Terminology confusion. Consider the possibility of different versions
of MySQLdb (the client interface package) on the client machines B and
C.

Also consider the possibility that you didn't run exactly the same
code on B and C.

How about a very small script which includes the minimum necessary to
run these two lines (with appropriate substitutions for column_x and
table_y:
sql_str = "select column_x from table_y where column_x = '\xc2\xb0'"
cursor.execute(sql_str)

and run that on B and C
Traceback (most recent call last):
  File "<stdin>", line 1, in <module>
  File "putDataIntoDB.py", line 164, in <module>
    cursor.execute(sqlStr)
  File "/usr/lib64/python2.5/site-packages/MySQLdb/cursors.py", line
146, in execute
    query = query.encode(charset)
UnicodeDecodeError: 'ascii' codec can't decode byte 0xc2 in position
4359: ordinal not in range(128)


I thought this will achieve 2 things.
a) It will escape any unicode character (obviously, I was wrong. Got
carried away by the display. I thought \xc2 will get escaped to \\xc2,
which is completely preposterous).
b) It will make sure that the escape sequences in the string (e.g.
'\n') are received by mysql as an escape sequence.

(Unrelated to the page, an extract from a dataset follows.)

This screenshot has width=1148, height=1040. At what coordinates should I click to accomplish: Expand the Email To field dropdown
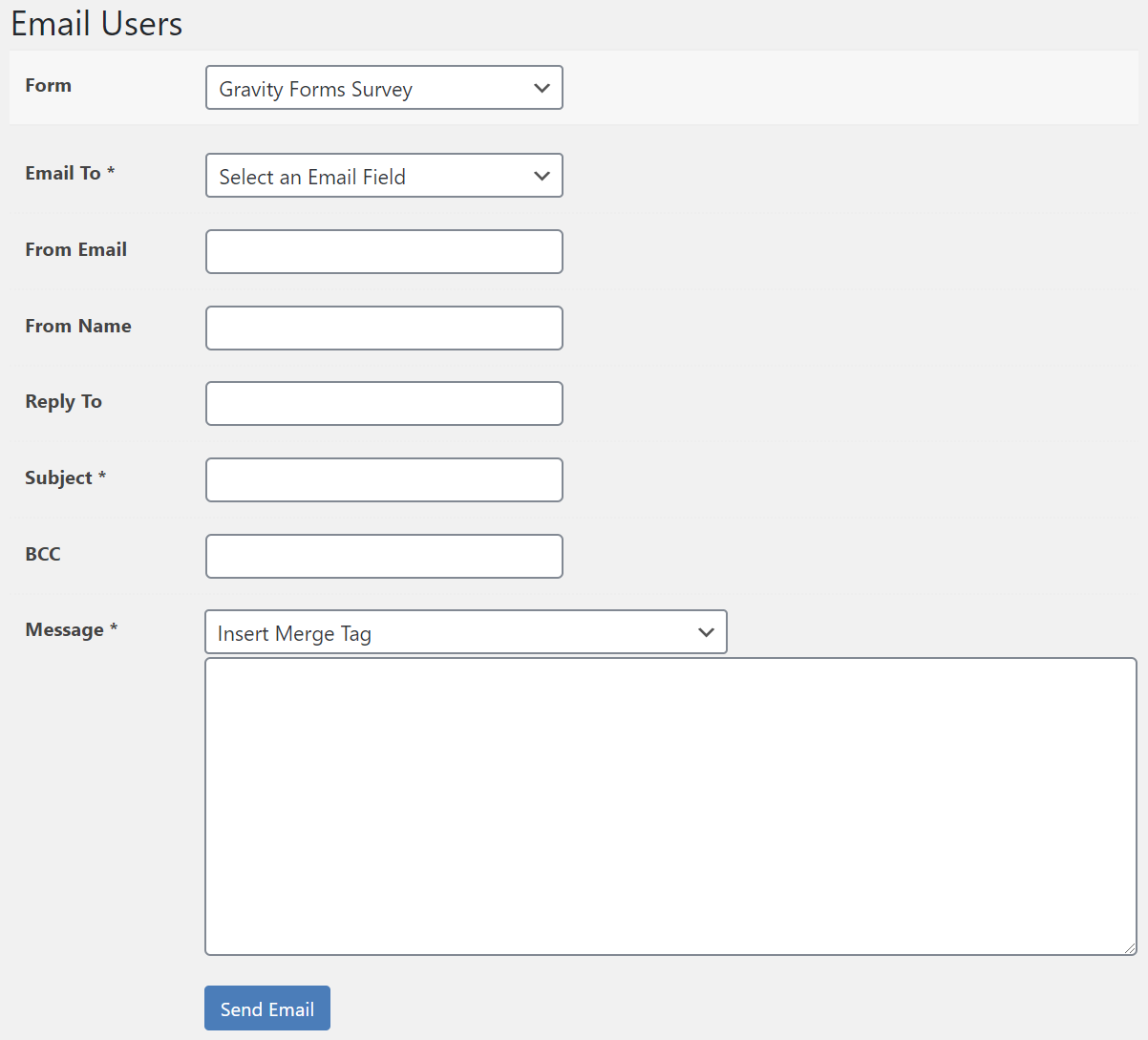coord(383,176)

Run-time programmatic fiddling with an SQL query string is dangerous
and tricky at the best of times, worse when you don't inspect the
result before you press the launch button.

Cheers,
John
 
W

Wolfgang Rohdewald

UnicodeDecodeError: 'ascii' codec can't decode byte 0xc2 in position
4357: ordinal not in range(128)

Before sending the (insert) query to the mysql server, I do the
following which I think should've taken care of this problem:
sqlStr = sqlStr.replace('\\', '\\\\')

you might consider using what mysql offers about unicode: save
all strings encoded as unicode. Might be more work now but I think
it would be a good investment in the future.

have a look at the mysql documentation for

mysql_real_escape_string() takes care of quoted chars.

mysql_set_character_set() for setting the character set used
by the database connection

you can ensure that the web page is unicode by doing something
like

charsetregex = re.compile(r'charset=(.*?)[\"&]')
charsetmatch = charsetregex.search(page)
if charsetmatch:
charset=charsetmatch.group(1)
utf8Text = unicode(page,charset)
 
G

Gaurav Veda

To replace non-ASCII characters in a UTF-8-encoded string by spaces:
| >>> u8 = ' and 25\xc2\xb0F'
| >>> u = u8.decode('utf8')
| >>> ''.join([chr(ord(c)) if c <= u'\x7f' else ' ' for c in u])
| ' and 25 F'

Thanks John for your reply. This is what I needed.